There’s a scene in Moulin Rouge where the mysterious “Satine” descends into an adoring wondrous crowd amidst whispers of “There she is.. the sparkling diamond.”

A similar sentiment engulfed the red velvet of The Olympia Theatre when Tori Amos appeared on stage last night. Casting a musical spell upon her devotees, she crafted her melodies into a fine haze of pitch perfect heaven.

Enthusiastic bearded followers whoooing at her entrance muted instantly once she began. A respectful appreciative silence ensued as the first notes of “Parasol” scented the air. From her eighth album “The Beekeeper”, 2005, she releases the live version full throttle.

The second night of her “Unrepentant Geraldines” tour, the album title is inspired by a painting from Irish artist Daniel Maclise, portraying a woman beseeching repentance from the Virgin Mary. Acknowledgement for the locals comes next with “Ireland” a folky flavoured song of the author travelling to Ireland with her friends, staged with shimmering emerald green hues from the faux brick backdrop.

Further down the set list came “Three Babies” by Sinead O’Connor. Intense, gentle, china delicate delivery of O’Connors personal experience of miscarriage. The Olympia stopped breathing. The audience couldn’t quite believe it. Tiny vocal delays echoed through the circles, emphasising the sentiments of grief and isolation. A priceless musical memory.

Challenge 1
Do these statements agree with the concert review? Answer yes or no for each, and quote the deciding words from the review. (a) “Parasol” comes from the album “The Beekeeper.” (b) The tour's title was inspired by a painting by a French artist. (c) The audience kept cheering through the opening song.
Challenge 2
Can you extend the Tori Amos concert review past its last sentence?

Material supplied
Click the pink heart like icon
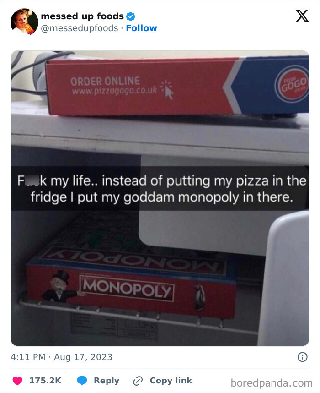320x393 pixels. pyautogui.click(x=17, y=381)
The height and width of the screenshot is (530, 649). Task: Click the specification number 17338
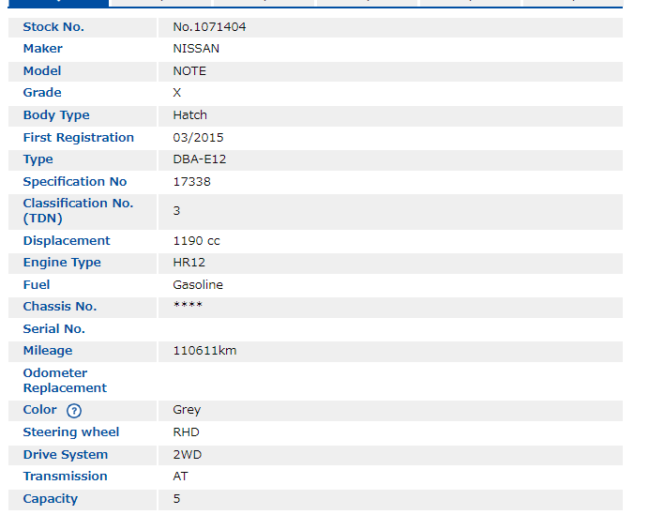point(191,182)
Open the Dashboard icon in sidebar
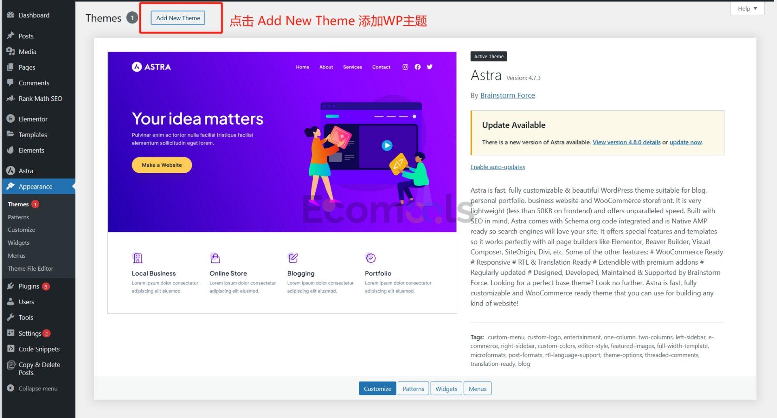This screenshot has height=418, width=777. click(11, 15)
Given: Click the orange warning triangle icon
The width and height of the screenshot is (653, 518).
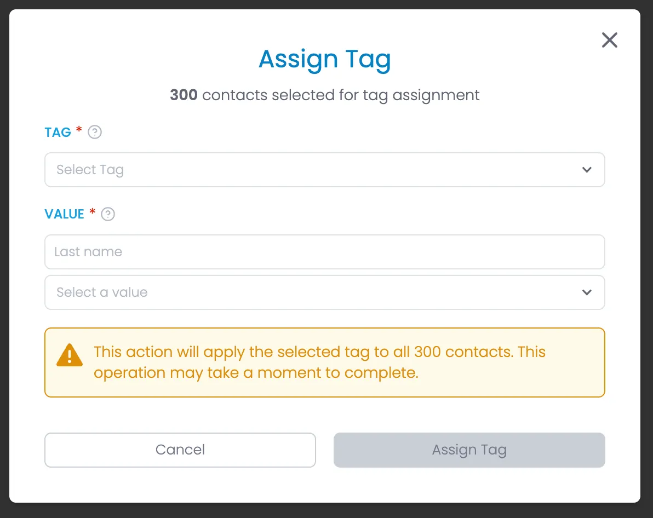Looking at the screenshot, I should [69, 355].
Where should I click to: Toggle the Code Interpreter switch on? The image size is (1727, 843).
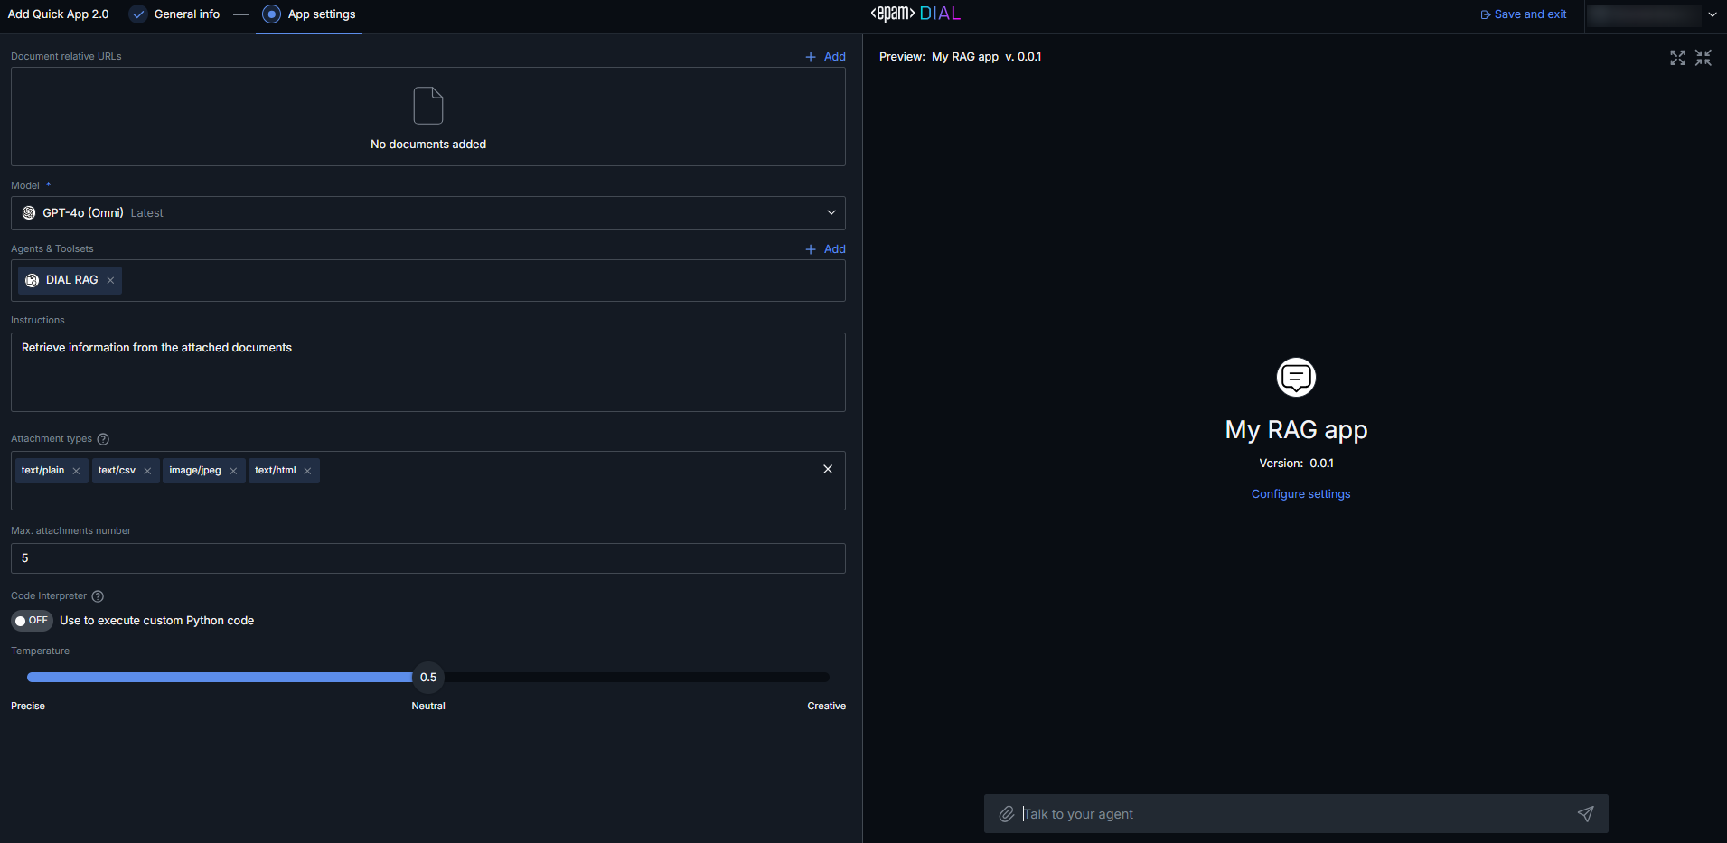(x=32, y=621)
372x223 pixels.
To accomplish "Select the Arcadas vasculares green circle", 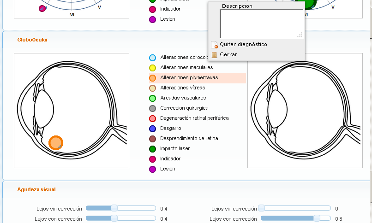I will [153, 98].
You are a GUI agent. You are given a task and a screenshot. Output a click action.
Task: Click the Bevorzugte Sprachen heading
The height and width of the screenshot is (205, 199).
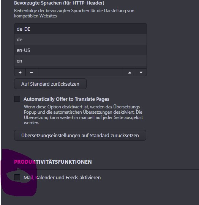click(59, 3)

Task result 1
(a) Yes: "From her eighth album “The Beekeeper”, 2005"
(b) No: "inspired by a painting from Irish artist Daniel Maclise"
(c) No: "whoooing at her entrance muted instantly once she began"

Task result 2
Lightening the atmosphere, Tori takes on an impish and playful tone. Improvising into her Lizard Lounge, taking requests in her killer heels. The songbird straddles her baby grand piano and keyboard as she serenades a Ricky Lee, the lucky fella whoever he is. Seamlessly blending the new and the old, “Tear In Your Hand” and “China” from her “Little Earthquakes” album satisfy the beardy appetites for the 90’s. The unmistakeable line of ” Excuse me but can I be you for a while ? ” insulating the audience with nostalgia.

“16 Shades Of Blue” from her new album emerges after “Leather”, A glimpse of Amos as she enhances the taste of her alt pop piano, bringing the willing worshippers into her new realm. Centring lyrically around Tori turning fifty, her witty observations are packaged in hook laden melody. The title relates to Cezannes painting of the same name. Tiny blue lights hug the stage as this observation of time, effect and age concludes on the lines “Before you drop another verbal bomb/ can I arm myself with Cezanne’s 16 shades of blue ? ”

Current single “Trouble’s Lament” opens the encore. “Never Seen Blue”, laced with the tragic imagery of abuse follows. Originally released as a b side to “Jackie’s Strength” in 2005, hardcore fans know it all. Closing with “Strange Little Girls” from the concept album in 2001. Piano replacing guitars Tori gives it one last blast. She leaves with graceful bows to a standing ovation. The spell dissipates into the air as she disappears.

“Unrepentant Geraldines” is released on May 12th on Mercury Classics.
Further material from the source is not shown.